Bu çerçevede, Özdemir gibi, dünyaya bakış açıma meydan okuyan sanatçılara her zaman hayranlık duymuşumdur. Beni rutinimin dışına çıkan işleri yeğlerim; doğrusal olarak okunabilir işler üreterek bana ne düşüneceğimi dikte eden sanatçılardan ise haz etmem. Bu tip çalışmalar her zaman didaktik ve inanılmaz sıkıcı gelir bana. Realitemi sorgulayan sanatçıları tercih ederim. Böylece, propaganda yapan ikinci el cevaplar yerine, hayatla ilgili sorularımı kendim oluşturmayı isterim. Son noktasını kendim koyduğum ve böylece tamamladığım işler üzerine konuşmayı işte bu yüzden seviyorum. Bence sanat sadece anlamak veya bilmek ile ilgili bir şey değildir. Sanat bir bulmaca, bilmece veya bir test değildir. Sanat alternatifleri tecrübe etmekle alakalıdır; çılgın dünyamıza yeni anlayışlar katma amacıyla bilinenin ötesine geçerek hakikatin ütopik veya distopik versiyonlarını deneyimlemektir.

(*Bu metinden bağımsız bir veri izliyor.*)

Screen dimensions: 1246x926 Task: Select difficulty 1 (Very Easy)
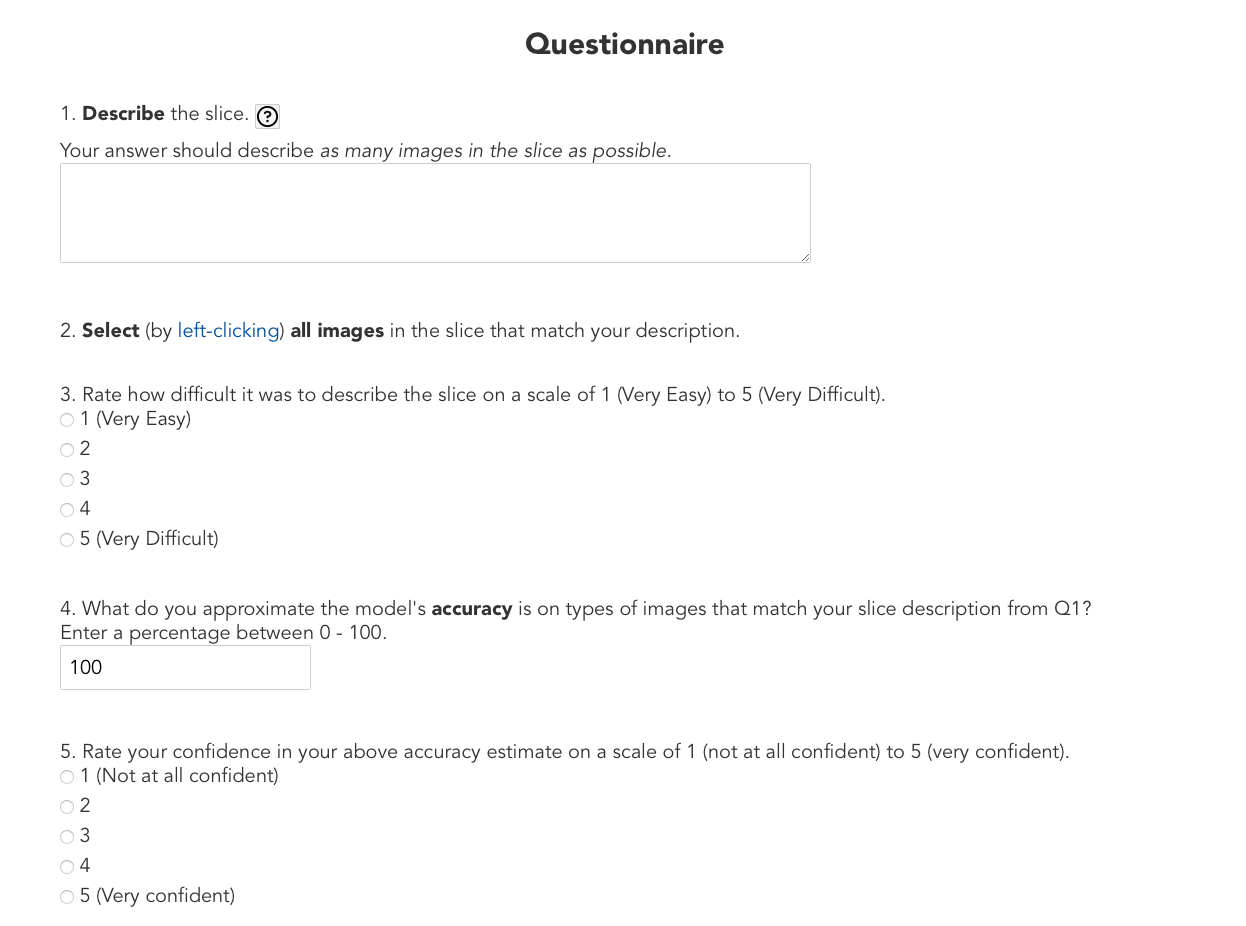coord(67,420)
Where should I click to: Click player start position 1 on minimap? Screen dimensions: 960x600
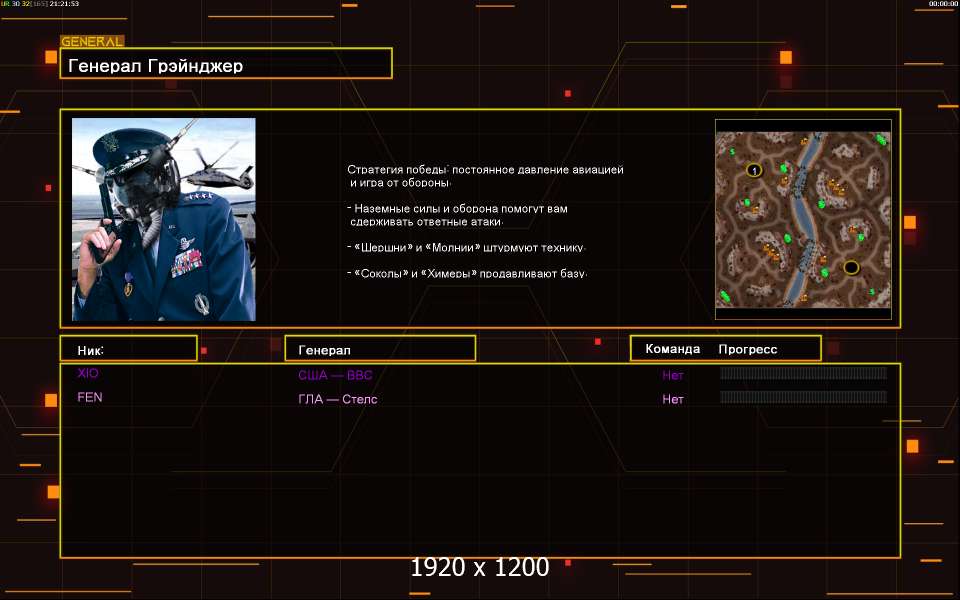click(x=753, y=171)
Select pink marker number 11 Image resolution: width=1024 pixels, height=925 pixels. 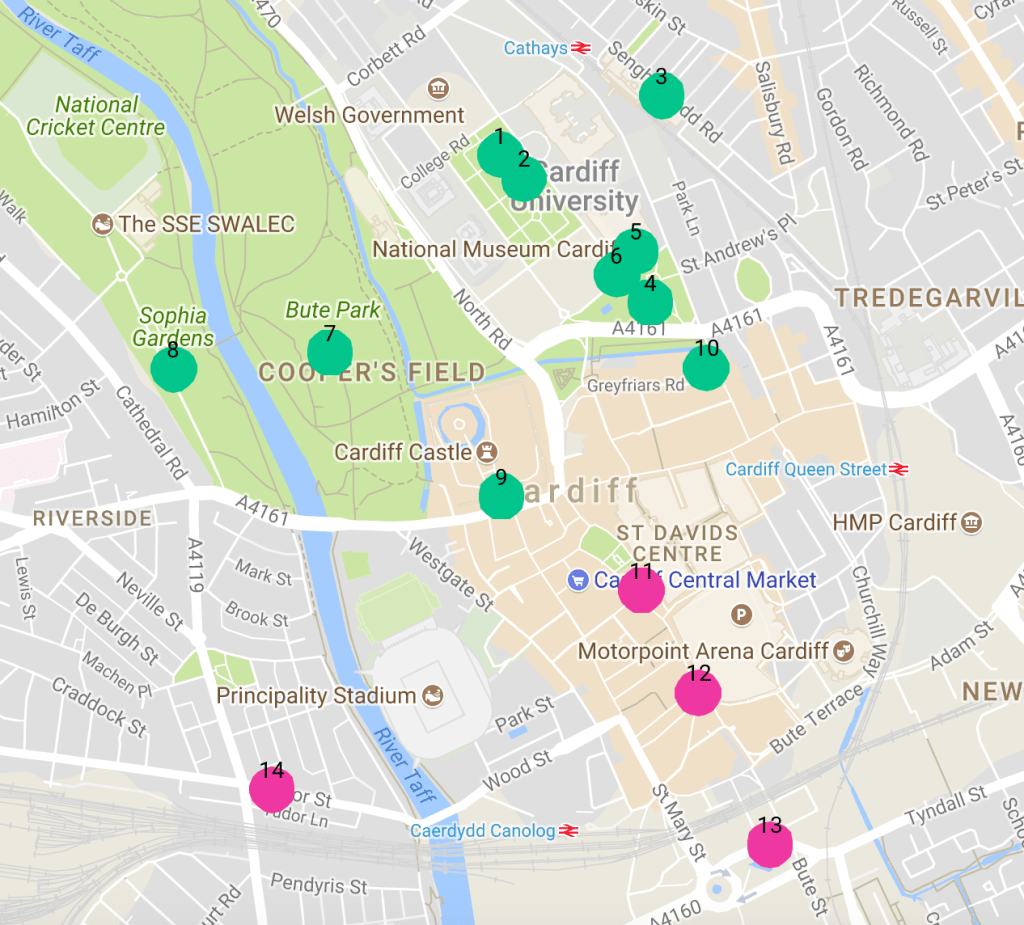[641, 589]
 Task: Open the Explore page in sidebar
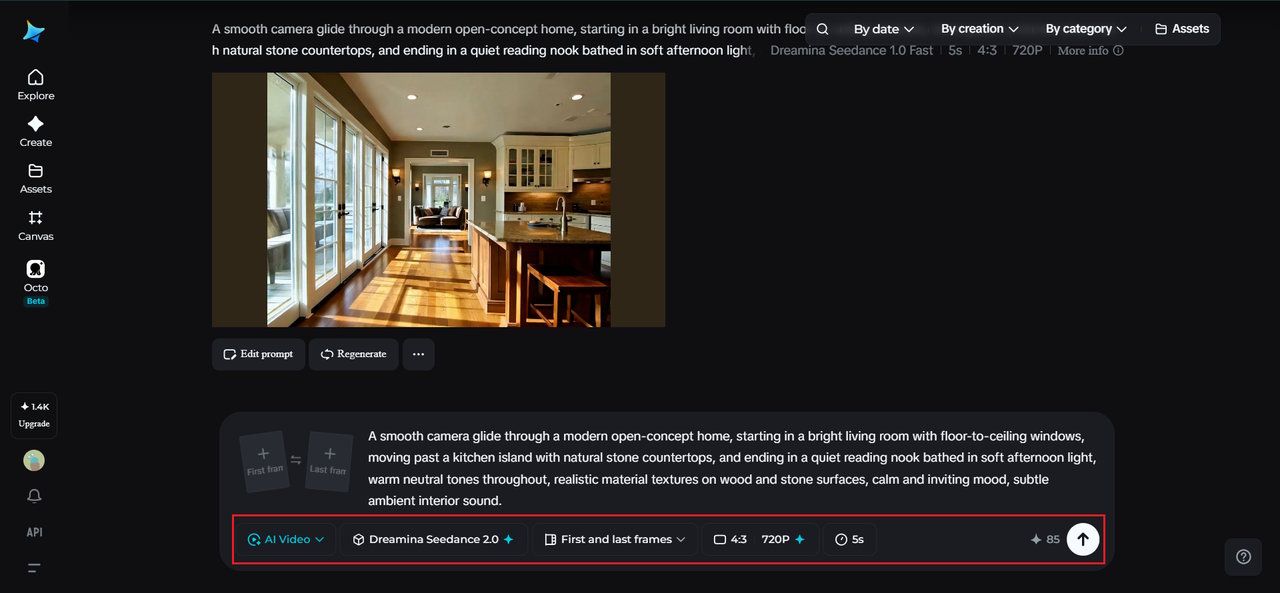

Kişisel hikayeleri sosyo-politik meselelerle harmanlayan, düşünsel anlamda sofistike ve zarif parçalar üretirken biçim ve içerik dengesini korumayı başaran Damla Özdemir'in çalışmaları mükemmel bir çağdaş sanat örneği. Kendisini bir feminist olarak tanımlamasa da, külliyatı - kadınların erkek egemen toplumlardaki statükosuyla ilgili kendi kritiğiyle - feminist eleştiriye paralel özellikler gösteriyor. Bunu yaparken kesinlikle sıkıcı bir politik kavramcılığa veya didaktik bir anlatıma yönelmiyor; bunun yerine ironi ve güzelliğin çekici bir estetik görünüm yarattığı sanatsal biçimler sunuyor. Özdemir'in çalışmalarının en güçlü yanlarından biri bu. Ayrıca, günümüzün karmaşıklığına tepki olarak seçtiği metot olan kolaj sanatındaki ustalığı da Özdemir'in işlerinin bir başka güçlü yanı. Bu sanatsal yöntemin çoğulcu ve eklektik karakterini, kopuk parçalardan oluşan ve sürece yönelmiş dünyamıza bir tepki olarak nasıl kullanacağını da çok iyi biliyor.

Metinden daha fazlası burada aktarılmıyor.